Canadian Journal of African Studies
- Discipline: African studies
- Language: English, French
- Edited by: Belinda Dodson

Publication details
- History: 1967-present
- Publisher: Taylor & Francis on behalf of the Canadian Association of African Studies (Canada)
- Frequency: Triannually

Standard abbreviations
- ISO 4: Can. J. Afr. Stud.

Indexing
- ISSN: 0008-3968 (print) 1923-3051 (web)
- LCCN: 79018614
- JSTOR: 00083968
- OCLC no.: 51205190

Links
- Journal homepage; Journal page at University of Alberta;

= Canadian Journal of African Studies =

The Canadian Journal of African Studies is a triannual peer-reviewed academic journal covering African studies that was established in 1967. It is published by the Canadian Association of African Studies. Articles are published in English or French and cover the areas of anthropology, political economy, history, geography, and development.
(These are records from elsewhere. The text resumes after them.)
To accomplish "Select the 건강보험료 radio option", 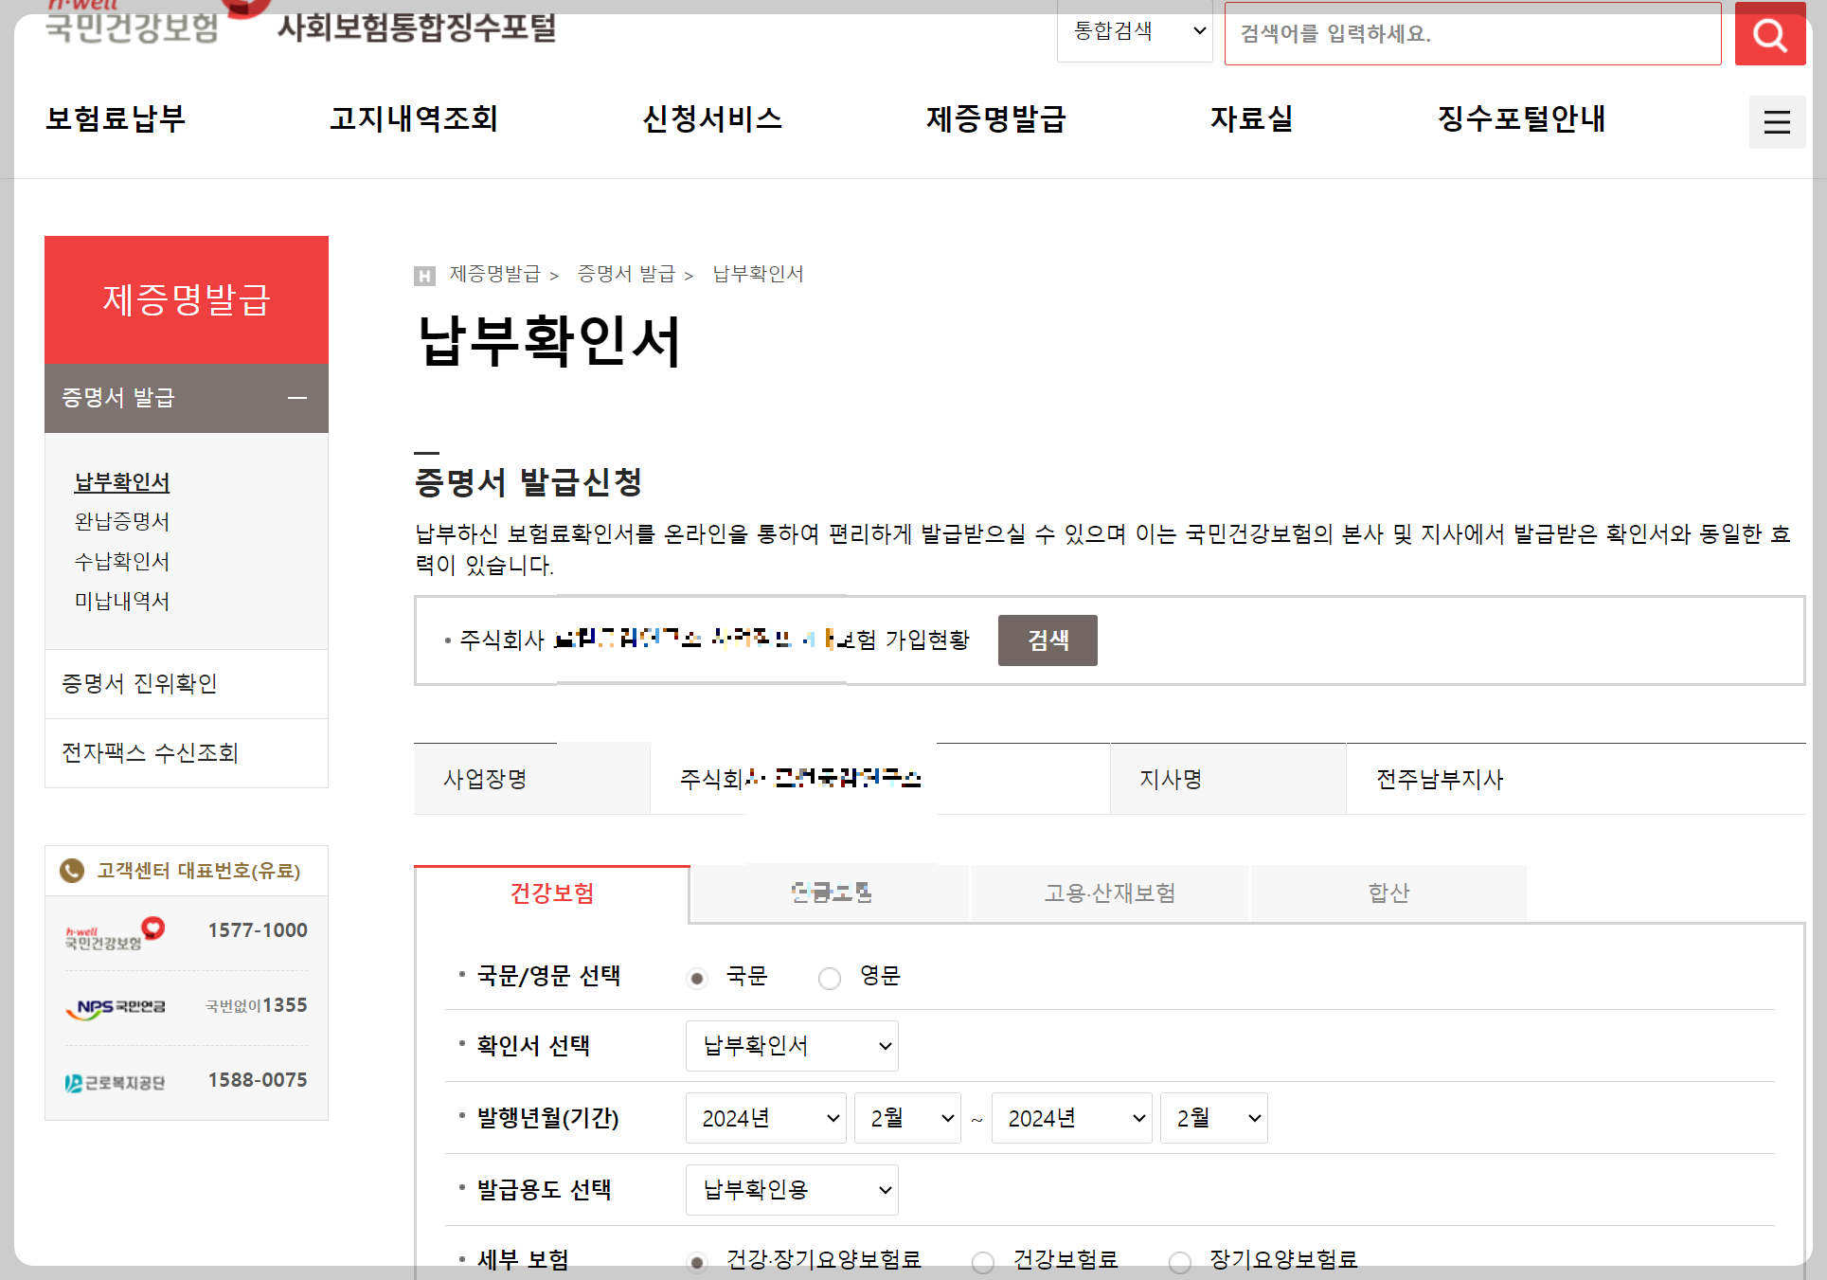I will pyautogui.click(x=983, y=1262).
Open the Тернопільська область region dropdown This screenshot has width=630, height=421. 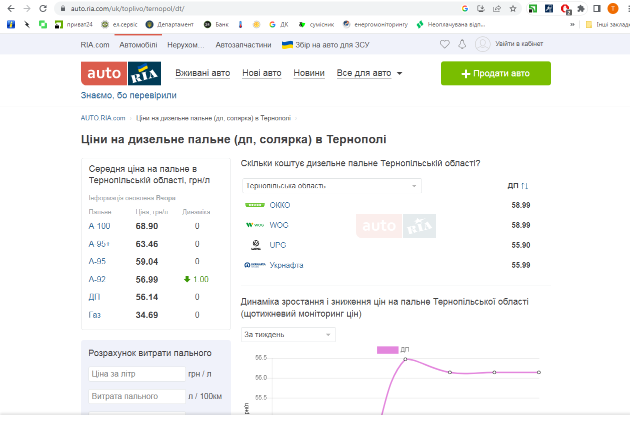pos(332,186)
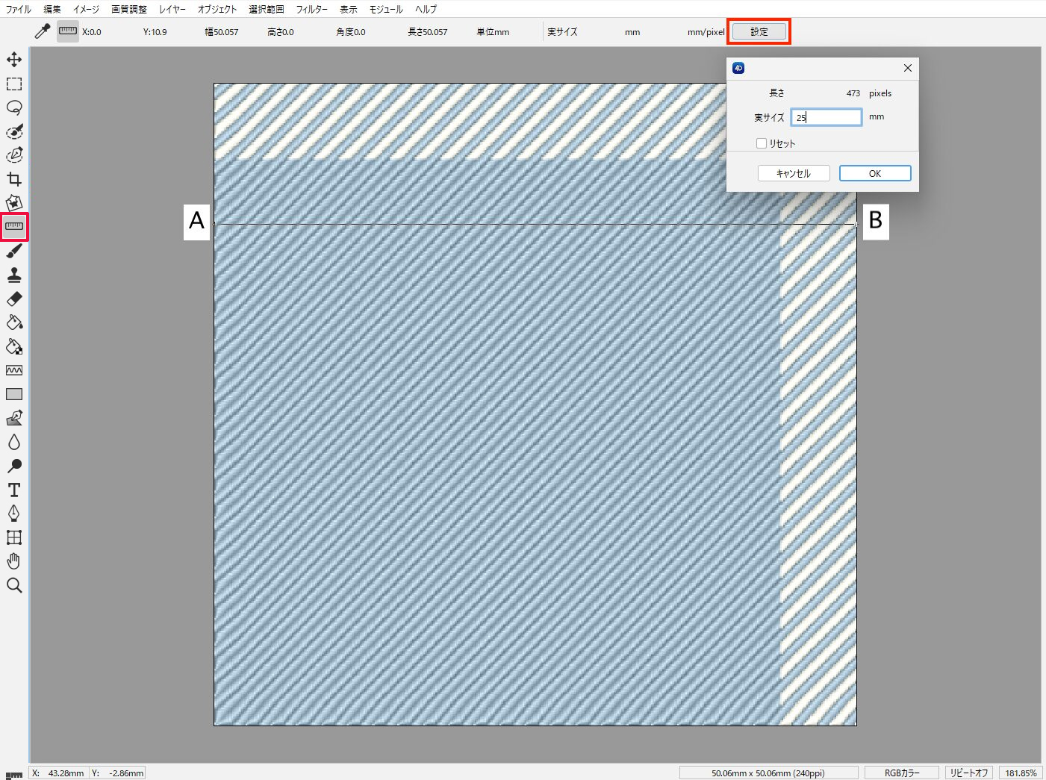Select the Move tool

tap(14, 60)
In addition to "Research Articles", the journal includes a section called "Debate and Commentary" that presents divergent viewpoints on current issues. Another section called "Research Note" permits contributors to discuss the latest writing, opinion, and research sources on African issues. A book review and review essay section provides critiques of recent books and reports.

In 2009, the journal added an online format at the University of Alberta. In 2012, publication moved to Taylor & Francis. Back issues are available online at JSTOR.